Here it is, I’ll explain later

public function newUser(NewUserEvent $newUserEvent)
{
    // Get the request from our custom event

    $request = $newUserEvent->getRequest();
    // Add custom attributes to the request, so we can retrieve them later in the kernel.terminate event

    $request->attributes->add([
        'user' => $newUserEvent->getUser(),
        'thing_api_key' => $this->container->getParameter('thing_api_key'),
        'thing_api_user' => $this->container->getParameter('thing_api_user'),
    ]);
    // Add our custom listener to the kernel.terminate event

    // We will see later what the createThingOnApi static function looks like

    $this->container->get('event_dispatcher')->addListener('kernel.terminate', [self::class, 'createThingOnApi']);

    // This would also work but is not as clean in my opinion

    // $this->container->get('event_dispatcher')->addListener('kernel.terminate', function(PostResponseEvent $event) {

        // Do things on the API

    // });

}

So, from this code it is clear what happens.

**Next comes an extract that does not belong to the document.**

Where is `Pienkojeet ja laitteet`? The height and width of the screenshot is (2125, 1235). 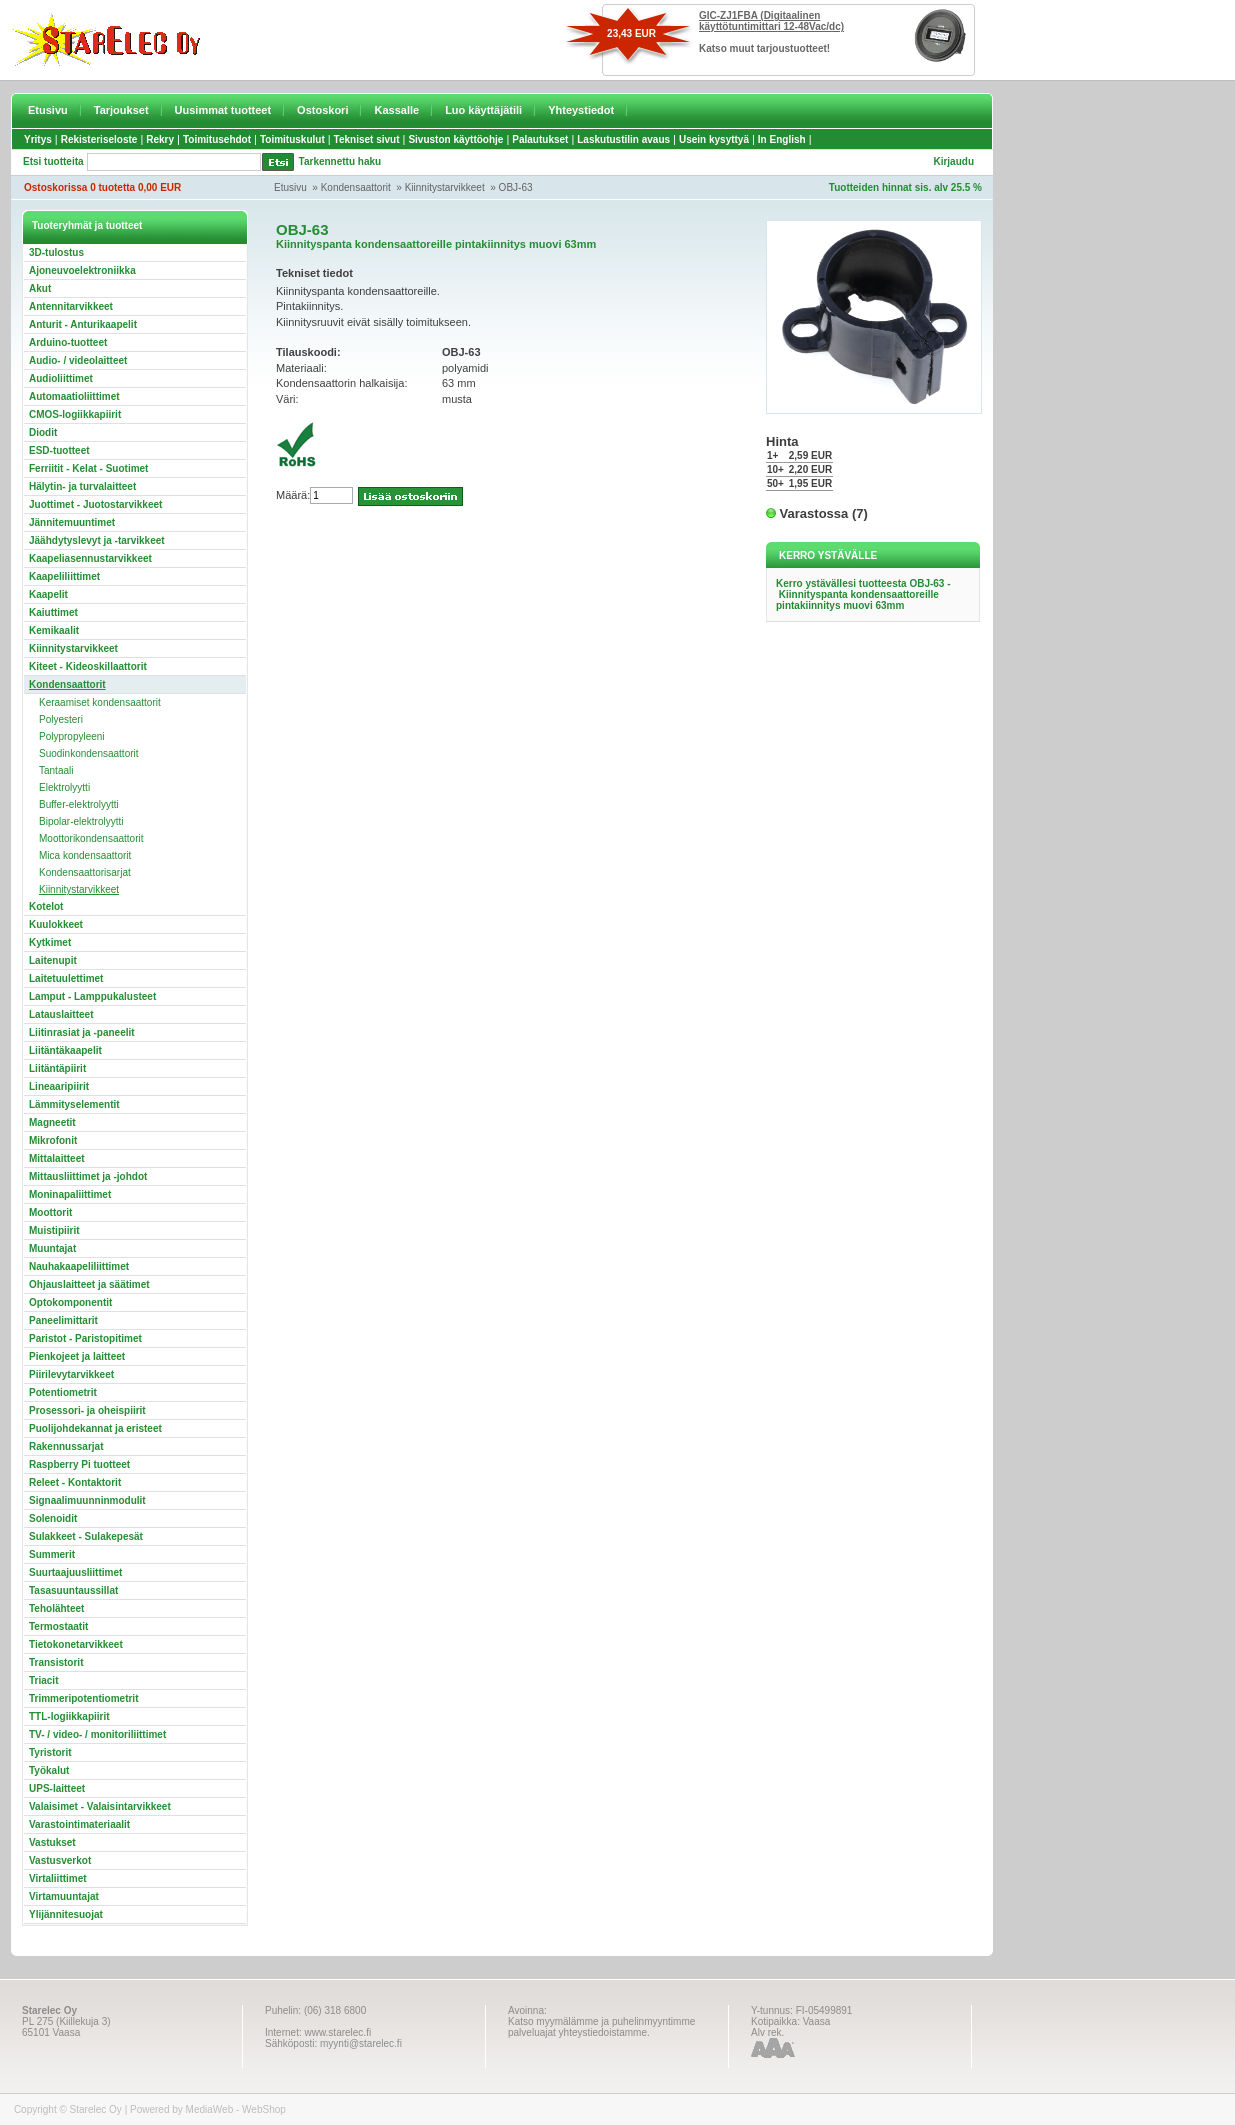 Pienkojeet ja laitteet is located at coordinates (77, 1356).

We first get the request from our custom event, then we set custom attributes on the request (simply because we need to retrieve them later from our static function) and finally we add a new listener (our static function, could also be an anonymous function) to the kernel.terminate event.

Do the job

The final piece of the puzzle is our createThingOnApi static function that will do the real work.

Here it is:

public static function createThingOnApi(PostResponseEvent $event)
{
    $attrs = $event->getRequest()->attributes;
    $user = $attrs->get('user');

    $data = [
        "type" => "newUser", 
        "name" => $user->getName(),
        //...

    ];

    $ch = curl_init("https://api.thing.com/users");
    curl_setopt($ch, CURLOPT_CUSTOMREQUEST, "POST");
    curl_setopt($ch, CURLOPT_POSTFIELDS, json_encode($data));
    curl_setopt($ch, CURLOPT_RETURNTRANSFER, true);
    curl_setopt($ch, CURLOPT_HTTPHEADER, [
        'Content-Type: application/json',
        'Content-Length: ' . strlen($data_string),
        'X-Auth-Key: ' . $attrs->get('thing_api_key'),
        'X-Auth-User: ' . $attrs->get('thing_api_user')
    ]);

    curl_exec($ch);
}

This basically retrives our data from the request attributes, and then make some sort of curl request to an external API.

All done !

Do this and watch your response times go way down (only on php-pfm)

I’m not saying the is the best or even the only method to achieve this, just the one I personally use. the alternative would be some sort of mesasge queue, but it still seems like premature optimisation for an app of this size. If you have other options to achieve this, let me know in the comments on HN.